ET PUIS SURTOUT, il y a ce dialogue enfin possible entre toutes ces voix que seule l'illusion lyrique de 68 avait fait se rencontrer un court moment. Le reflux venu, chacun est rentré dans sa monophonie triomphaliste ou rageuse. Le montage restitue, on l'espère, à l'histoire sa polyphonie. Pas de rapprochements gratuits ici, pas non plus de cette courte malice qui consisterait à mettre des hommes en contradiction avec eux-mêmes (qui ne l'est pas, au moins une fois?). Chaque pas de ce dialogue imaginaire vise à créer une troisième voix produite par la rencontre des deux premières et distincte d'elles... Après tout, c'est peut-être bien ça la dialectique? Je ne me vante pas d'avoir réussi un film dialectique. Mais j'ai essayé pour une fois (ayant en mon temps passablement abusé de l'exercice du pouvoir par le commentaire-dirigeant) de rendre au spectateur, par le montage, « son» commentaire, c'est-à-dire son pouvoir.

CHRIS. MARKER

* Une citation de Bernard Shaw s'était imposée à moi en juin 68 : « Le soldat anglais peut résister à tout, sauf à son propre Etat-Major. » Elle s'applique encore mieux en avril 78.



4ème de couverture

« ON a tendance à croire que la Troisième Guerre mondiale commencera avec le lancer d'un missile nucléaire. Je pense plutôt qu'elle s'achèvera ainsi. D'ici là continueront de se développer les figures d'un jeu compliqué dont le décryptage risque de donner du boulot aux historiens de l'avenir, s'il en reste.

« C'est un jeu bizarre, dont les règles changent au fur et à mesure de la partie, où la rivalité des superpuissances se métamorphose aussi bien en Sainte-Alliance des riches contre les pauvres qu'en guerre d'élimination sélective des avant-gardes révolutionnaires, là où l'usage des bombes mettrait en danger les sources de matières premières, qu'en manipulation de ces avant-gardes elles mêmes pour des buts qui ne sont pas les leurs.

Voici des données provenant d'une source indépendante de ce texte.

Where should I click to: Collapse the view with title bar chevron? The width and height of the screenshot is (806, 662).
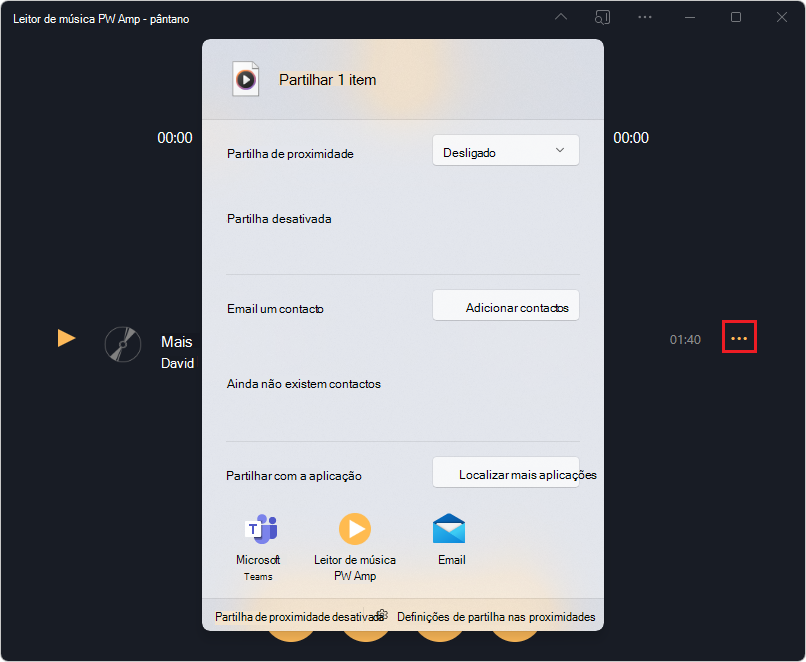pyautogui.click(x=561, y=16)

« Au cours des dix dernières années, un certain nombre d'hommes et de forces (quelquefois plus instinctives qu'organisées) ont tenté de jouer pour leur compte fût-ce en renversant les pièces. Tous ont échoué sur les terrains qu'ils avaient choisis. C'est quand même leur passage qui a le plus profondément transformé les données politiques de notre temps.

« Ce film - dont on a ici le texte intégral de la bande son, ainsi que la description de la bande image - ne prétend qu'à mettre en évidence quelques étapes de cette transformation. »

Chris. Marker 1978



Cameraman, photographe, monteur, auteur du commentaire et de la bande son.

Parcours

Christian François Bouche-Villeneuve, alias Chris Marker, né en 1921 à Neuilly-sur-Seine : écrivain, essayiste, photographe, voyageur, cinéaste engagé (nostalgie du communisme) et dégagé (critique ironique de l'inégalité du monde, communisme compris) ; amoureux des Russes, de l'Asie et de ses femmes, fasciné par les arts et les méandres de l'histoire comme circonvolutions de la conscience. Son oeuvre audiovisuelle, argentique et électronique, est un théâtre de la mémoire du siècle dernier, revu par l'art nouveau de ce siècle, le cinéma. En contrepoint de ce grand oeuvre mêlant images documentaires et commentaires littéraires, Marker tourne des films d'urgence militante (grève, guerre'85), basés sur l'entretien avec des protagonistes engagés dans la lutte.

Au sortir de ses études de philosophie, Chris Marker participe à la Libération dans les FTP (Francs-tireurs partisans), puis comme parachutiste dans l'armée américaine.

Dans les années 50, il dirige, aux éditions du Seuil, la collection de livres de voyage "Petite planète", et écrit, dans une collection jumelle, un Giraudoux par lui-même. Les futurs "Commentaires" de ses films seront publiés chez ce même prestigieux éditeur.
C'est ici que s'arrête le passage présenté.